Efficacy of Different COVID-19 Vaccine Combinations in Inducing Long-term Humoral Immunity [PRIBIVAC]
Efficacy of Different COVID-19 Vaccine Combinations in Inducing Long-term Humoral Immunity [PRIBIVAC]
NCT ID: NCT05142319 Phase: PHASE4 Status: COMPLETED Enrollment: 326 Completion: 2024-05-07
Conditions
COVID-19
Interventions
Homologous mRNA booster vaccine, Heterologous mRNA booster vaccine, COVAXIN, Nuvaxovid
Summary
PRIBIVAC will assess a heterologous prime-boost-boost strategy in comparison with a homologous regimen in order to compare short and long-term immunogenicity of different COVID-19 vaccine combinations against the ancestral SARS-CoV-2 as well as different variants of concern (VOCs). Initial phases of the study (Phases A-C) have studied homologous versus heterologous vaccines at the first booster, later phases (Phase D) will study these as the second booster.
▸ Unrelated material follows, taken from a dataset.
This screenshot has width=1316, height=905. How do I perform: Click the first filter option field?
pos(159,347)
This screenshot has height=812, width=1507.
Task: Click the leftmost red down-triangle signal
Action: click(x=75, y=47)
Hypothesis: One or more heterologous prime-boost-boost COVID-19 vaccine combinations will produce humoral and cellular immunity that is non-inferior to an homologous prime-boost-boost vaccination against wildtype SARS-CoV-2 and/or 1≥ VOC. In Phases A-C of the study the primary 2 dose mRNA vaccine series was defined as 'Prime-boost'. For phase D we will define these 2 doses as 'Prime' and the 3rd vaccine dose as 'Boost'.
Primary Outcome
SARS-CoV-2 anti-spike immunoglobulins